La toga tiene su origen en la antigua Roma, derivada de las mantas de origen etrusco, y se consolidó como la prenda distintiva de los ciudadanos romanos libres durante la República y el Imperio.
La palabra toga proviene del latín, del verbo tegere, que significa «cubrir» o «proteger». En la Roma clásica, la toga era una amplia pieza semicircular de lana blanca de entre 3.5 y 6 metros de longitud que se envolvía minuciosamente sobre el cuerpo. Su uso era un derecho exclusivo de los ciudadanos romanos libres (cives); a extranjeros, esclavos y exiliados se les prohibía vestir de esta manera.
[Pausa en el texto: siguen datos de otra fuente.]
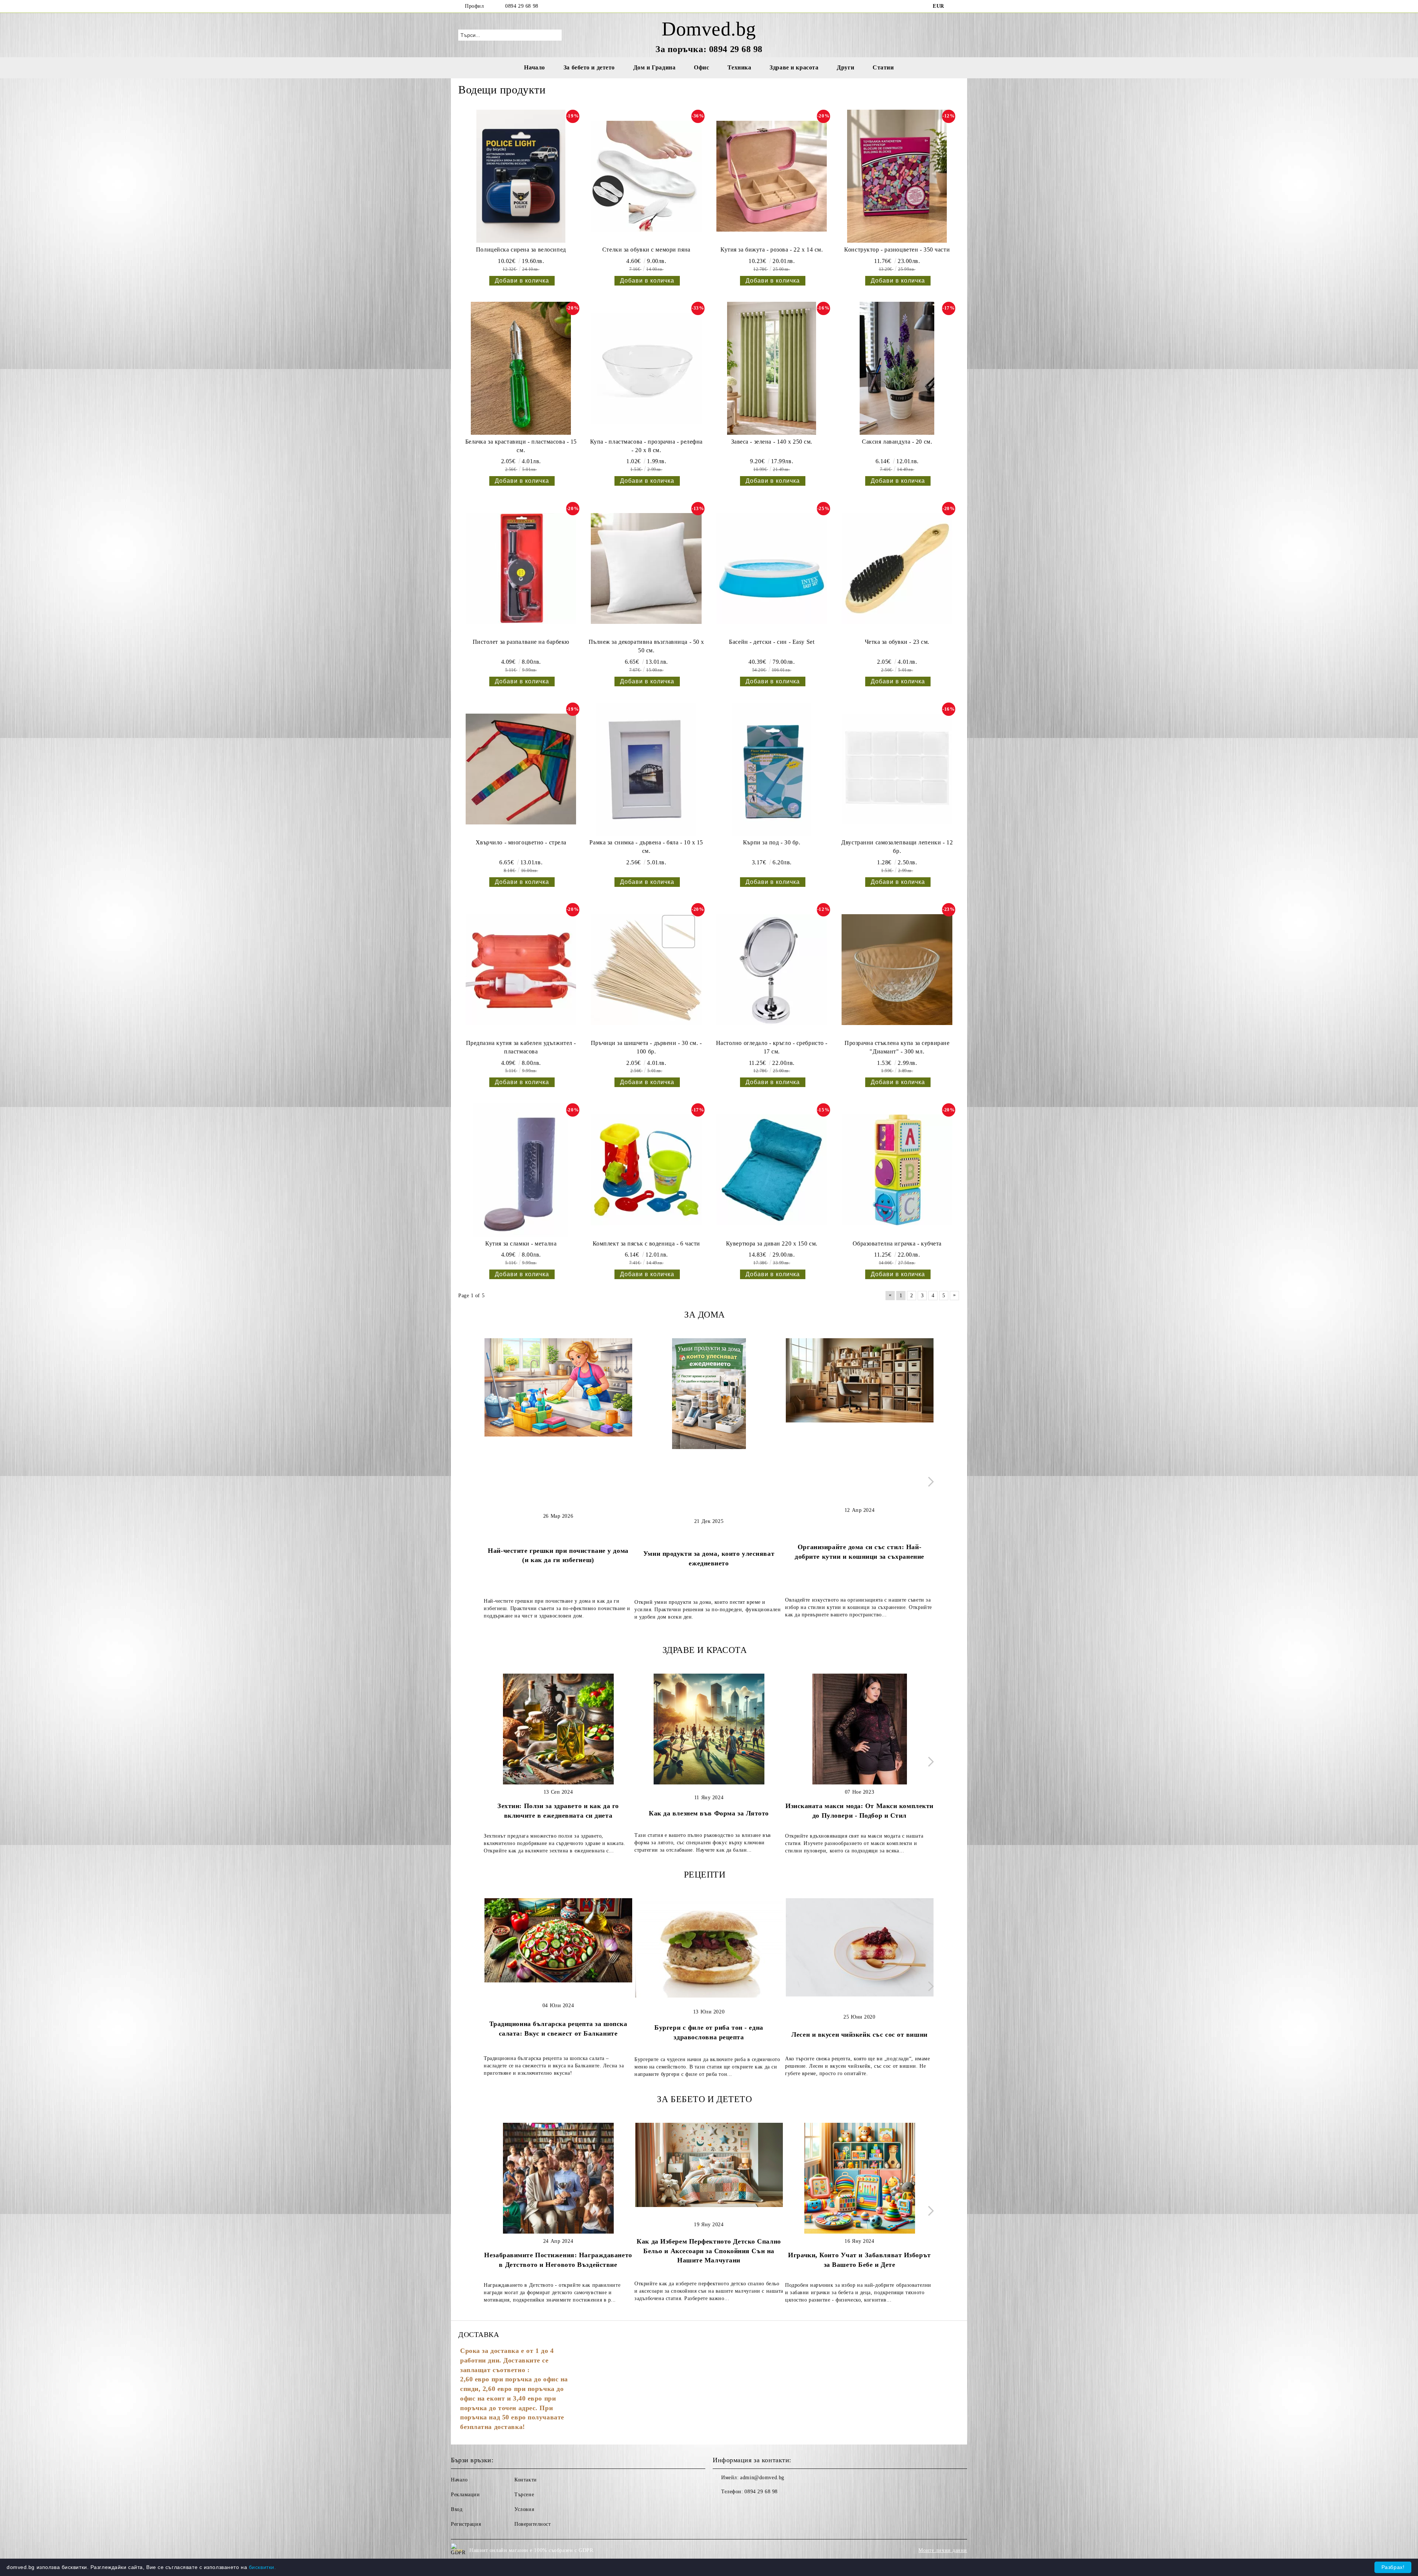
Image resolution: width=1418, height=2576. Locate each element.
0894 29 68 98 (521, 6)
Con la caída del imperio romano y la evolución del vestuario, la toga dejó de ser una prenda de común para transformarse en un hábito ceremonial. Hoy conserva dos significados claves, en el ámbito Judicial: Usada por jueces, fiscales y abogados, simboliza la solemnidad de los tribunales, la autoridad de la ley y la neutralidad del cargo.
Y en el ámbito académico: empleada en graduaciones e investiduras universitarias que representa el rigor intelectual, el mérito y la incorporación formal a una comunidad de conocimiento, pero en el argot popular panameño, significa bien vestido.